Problem 1: Watson Company is a publicly held company whose shares are traded in the over-the counter market. The stockholders' equity accounts at December 31, 2014, were as follows:
Preferred stock, $100 par value, 6% cumulative,
5,000 shares authorized, 2,000 shares issued
and outstanding $200,000
Common stock, $1 par, 150,000 shares authorized,
100,000 shares issued and outstanding 100,000
Paid in capital in excess of par 800,000
Retained earnings 1,586,000
Total stockholders' equity 2,686,000
Transactions during 2015 were as follows:
A. February 1: Issued 13,000 shares of common stock to Harper Company in exchange for land. On the date it was issued, the stock had a market price of $11 per share. The land had a carrying value on Harper's books of $135,000 and an assessed value for tax purposes of $90,000.
B. March 1: Purchased 5,000 shares of common stock to be held as treasury stock for $14 per share.
C. May 1: Declared a property dividend of securities held by Watson to common stockholders. The securities had a carrying value of $600,000. The fair value of the securities was $720,000 on the date of declaration, $758,000 on the date of record. And $736,000 on the date of distribution.
D. October 1: Reissued 2,000 shares of Treasury stock at $16 per share.
E. November 4: Declared the annual cash dividend to preferred stockholders.
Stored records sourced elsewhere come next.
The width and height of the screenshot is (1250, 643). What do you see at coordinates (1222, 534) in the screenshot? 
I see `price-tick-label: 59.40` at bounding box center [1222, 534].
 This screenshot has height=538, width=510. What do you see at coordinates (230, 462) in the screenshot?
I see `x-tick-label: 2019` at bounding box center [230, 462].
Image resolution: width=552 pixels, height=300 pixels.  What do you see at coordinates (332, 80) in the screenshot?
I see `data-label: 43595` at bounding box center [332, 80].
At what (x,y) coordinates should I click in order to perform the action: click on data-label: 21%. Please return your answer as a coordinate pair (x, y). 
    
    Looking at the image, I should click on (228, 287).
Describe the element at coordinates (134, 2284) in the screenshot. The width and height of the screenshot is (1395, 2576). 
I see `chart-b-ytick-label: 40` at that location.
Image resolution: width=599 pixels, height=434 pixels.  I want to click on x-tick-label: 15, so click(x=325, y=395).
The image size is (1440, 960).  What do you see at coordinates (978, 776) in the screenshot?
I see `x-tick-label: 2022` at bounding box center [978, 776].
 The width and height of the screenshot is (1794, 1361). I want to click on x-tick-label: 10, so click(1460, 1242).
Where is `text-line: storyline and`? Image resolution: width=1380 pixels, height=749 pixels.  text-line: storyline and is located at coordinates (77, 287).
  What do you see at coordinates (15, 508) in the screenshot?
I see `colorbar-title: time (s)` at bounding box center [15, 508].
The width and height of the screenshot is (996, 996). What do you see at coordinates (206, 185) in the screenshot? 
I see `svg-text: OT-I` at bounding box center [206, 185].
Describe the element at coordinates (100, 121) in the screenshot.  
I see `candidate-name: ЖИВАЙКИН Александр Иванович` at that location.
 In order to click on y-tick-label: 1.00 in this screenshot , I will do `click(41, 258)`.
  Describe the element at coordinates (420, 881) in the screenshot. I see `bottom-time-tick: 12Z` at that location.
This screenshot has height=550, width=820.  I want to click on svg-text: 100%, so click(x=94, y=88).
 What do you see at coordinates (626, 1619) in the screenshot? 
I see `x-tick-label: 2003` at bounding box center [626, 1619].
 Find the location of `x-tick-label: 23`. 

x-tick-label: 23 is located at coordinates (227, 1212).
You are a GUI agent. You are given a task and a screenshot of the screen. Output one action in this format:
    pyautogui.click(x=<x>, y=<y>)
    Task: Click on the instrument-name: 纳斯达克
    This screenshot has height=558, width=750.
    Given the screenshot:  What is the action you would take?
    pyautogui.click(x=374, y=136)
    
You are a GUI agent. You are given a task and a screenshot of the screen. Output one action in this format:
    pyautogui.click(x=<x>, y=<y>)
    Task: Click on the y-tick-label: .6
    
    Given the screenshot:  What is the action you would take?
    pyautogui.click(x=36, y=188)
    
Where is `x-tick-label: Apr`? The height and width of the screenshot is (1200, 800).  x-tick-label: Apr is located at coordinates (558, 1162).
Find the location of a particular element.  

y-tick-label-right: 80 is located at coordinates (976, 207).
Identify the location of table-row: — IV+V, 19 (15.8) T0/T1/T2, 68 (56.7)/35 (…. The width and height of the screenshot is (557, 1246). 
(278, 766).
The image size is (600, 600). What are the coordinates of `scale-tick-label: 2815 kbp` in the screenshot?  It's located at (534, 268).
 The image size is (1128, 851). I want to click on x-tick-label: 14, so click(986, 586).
The divided was paid on January 5, 2016.
F. November 4: Declared a cash dividend of $1.50 per share to common stockholders of record November 15. The cash divided was paid on January 5, 2016.
G. Net income for 2015 was $838,000.
Required:
1. Record the necessary journal entries for 2015.
2. Prepare the stockholders' equity section of Watson Company's equity section of the balance sheet for December 31, 2015.
Problem 2:
Jolie Corp wishes to declare and distribute a divided on December 31, 2015. The outstanding capital stock at December 31, 2015, consists of 30,000 shares of 5 percent preferred stock, par value $10 per share, and 200,000 shares of common stock, par value $1 per share. Dividends have not been paid for two years prior to the current year.
Required:
1. Determine the amount of the dividends that should be paid to the preferred and common stockholders if the preferred stock is cumulative and nonparticipating and the total amount available for dividends is $45,000, $75,000 and $125,000.
2. Determine the amount of dividends that should be paid to the preferred and common stockholders if the preferred stock is cumulative and participating and the total amount available for dividends is a) $45,000, b) $75,000 and c) $125,000.